前回の「an report」“データで知る。現場を悩ますアルバイト不足の背景とは?”では、各種データの側面から採用難は継続するという予測をご紹介し、人材確保のためには、その入口となる採用の重要さだけでなく、出口となってしまうの定着や退職防止の重要さにも触れました。

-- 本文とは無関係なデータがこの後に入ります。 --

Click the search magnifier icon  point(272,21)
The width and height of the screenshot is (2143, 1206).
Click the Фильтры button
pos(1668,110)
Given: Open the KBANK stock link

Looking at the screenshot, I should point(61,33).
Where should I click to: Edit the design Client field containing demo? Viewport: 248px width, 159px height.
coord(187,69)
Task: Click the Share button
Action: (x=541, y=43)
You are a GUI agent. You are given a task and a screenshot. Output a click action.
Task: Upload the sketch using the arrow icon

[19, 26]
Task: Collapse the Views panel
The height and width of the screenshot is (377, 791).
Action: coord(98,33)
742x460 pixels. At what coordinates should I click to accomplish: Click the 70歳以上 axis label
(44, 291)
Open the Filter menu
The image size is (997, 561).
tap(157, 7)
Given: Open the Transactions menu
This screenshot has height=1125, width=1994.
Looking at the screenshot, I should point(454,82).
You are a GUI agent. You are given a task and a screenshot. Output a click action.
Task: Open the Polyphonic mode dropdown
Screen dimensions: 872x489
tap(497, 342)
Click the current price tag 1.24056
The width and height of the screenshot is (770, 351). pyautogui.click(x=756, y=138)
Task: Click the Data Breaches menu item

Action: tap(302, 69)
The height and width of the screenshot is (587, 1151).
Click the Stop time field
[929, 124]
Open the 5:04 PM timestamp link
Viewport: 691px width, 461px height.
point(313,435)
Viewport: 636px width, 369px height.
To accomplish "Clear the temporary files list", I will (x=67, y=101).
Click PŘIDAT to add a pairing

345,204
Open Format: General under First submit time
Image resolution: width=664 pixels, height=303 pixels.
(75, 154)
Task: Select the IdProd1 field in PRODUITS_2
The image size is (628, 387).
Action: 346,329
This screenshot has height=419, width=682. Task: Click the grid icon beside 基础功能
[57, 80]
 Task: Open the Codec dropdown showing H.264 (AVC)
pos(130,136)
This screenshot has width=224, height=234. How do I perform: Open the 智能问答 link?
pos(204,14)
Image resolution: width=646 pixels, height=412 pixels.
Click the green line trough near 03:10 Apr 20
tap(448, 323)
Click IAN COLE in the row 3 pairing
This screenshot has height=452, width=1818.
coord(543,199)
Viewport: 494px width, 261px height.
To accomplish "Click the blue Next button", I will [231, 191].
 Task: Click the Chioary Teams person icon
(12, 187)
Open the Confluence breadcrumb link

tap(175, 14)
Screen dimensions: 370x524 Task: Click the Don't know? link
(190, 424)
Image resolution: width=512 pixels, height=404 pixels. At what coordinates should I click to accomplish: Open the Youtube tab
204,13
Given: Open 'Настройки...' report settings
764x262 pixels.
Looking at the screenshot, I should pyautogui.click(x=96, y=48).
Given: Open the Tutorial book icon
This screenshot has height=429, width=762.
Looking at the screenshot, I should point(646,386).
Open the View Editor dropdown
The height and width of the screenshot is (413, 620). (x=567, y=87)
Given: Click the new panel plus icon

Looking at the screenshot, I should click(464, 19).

そこで今回は、パーソル総合研究所の調査を参考にし、アルバイトスタッフが仕事探しや継続勤務時に重要とするポイントから「時給派」「雰囲気派」の2つのタイプに分け、その定着や退職防止について、傾向や対策をご紹介をしたいと思います。

採用担当者目線で、アルバイトを2つのタイプに分ける

2016年1~2月にかけて行われたパーソル総合研究所が、外食・小売・運輸業の大手7企業の協力を得て行った調査によると、企業や店舗の採用担当者の多くが「時給の高さ」「雰囲気の良さ」の求人を出す際にアピールするポイントとして意識しているため、その2つのポイントをタイプ分けの基準として用い、時給の高さを重視する「時給派」、雰囲気の良さを重視する「雰囲気派」のアルバイト層がどの程度いるのかを分類したのが、以下のデータです。

※1. 時給派と雰囲気派の定義(記事下部に記載)

  • 男女ともに約4割前後が、「時給派」「雰囲気派」いずれかに該当する
  • その4割のうち、男性は「時給派」「雰囲気派」が半々、女性は「雰囲気派」がやや多い

また、「時給派」「雰囲気派」それぞれの属性別構成比を見ると、

  • 学生は「時給派」、主婦は「雰囲気派」の割合が多い

という傾向が見て取れました。

タイプ別に「働き続ける理由」「辞める理由」は違う

そのタイプ別に職場で半年以上働き続けた理由を聞いた結果をタイプ別に見ると…

■就業継続理由(時給派vs雰囲気派)

  • 時給派/やはり「時給が高い」から、などシンプル
  • 雰囲気派/人間関係の良好さを示す複数要因が理由となっており、時給派に比べると多様

といった傾向が出たと同時に、仕事内容について、

  • 時給派/仕事内容が変わらない事
  • 雰囲気派/仕事内容に変化があり、飽きが来ない事

という正反対の興味深い結果となりました。

それと関連するような結果が出ているのが、下記の離職理由で、

■離職理由(時給派vs雰囲気派)

  • 時給派/思っていたより「仕事の量が多かった」「覚えることが多かった」が上位
  • 雰囲気派/「褒められない」「仲良しメンバーが辞めた」「新しい上司と合わない」など人間関係が上位

という結果が出ました。

そのため、時給派には「仕事内容や量の変化」、雰囲気派には「退職・入社・異動など人間関係の変化」のタイミングで、離職意向が高まる可能性があるため、表情を見ながら「不満や困っている事を聞く」など細かなケアが必要になってくるでしょう。

「あの人は何派?」に答えられますか?

一方、ここで重要になってくるのは「あの人は何派?」(=あの人は何を大事に思って働いているのか?)という質問に、店長や経営者など事業者側が答えられるかどうか、ということではないでしょうか?
「相手が何を大切にして働いているのか」を知っていれば、日常の変化に応じ、退職をケアする対策も打てますが、そうでなければ、意識的に対策することは難しいでしょう。
「アルバイトの人数が多くて…」「社員同士のコミュニケーションがメインで…」など様々理由はあると思いますが、日常的にアルバイトスタッフと良い人間関係を築く工夫の大切さは、2017年6月公開の”  アルバイトがすぐに辞めてしまう…定着率を上げるための3つの方法”においてもご紹介の通り、大変重要です。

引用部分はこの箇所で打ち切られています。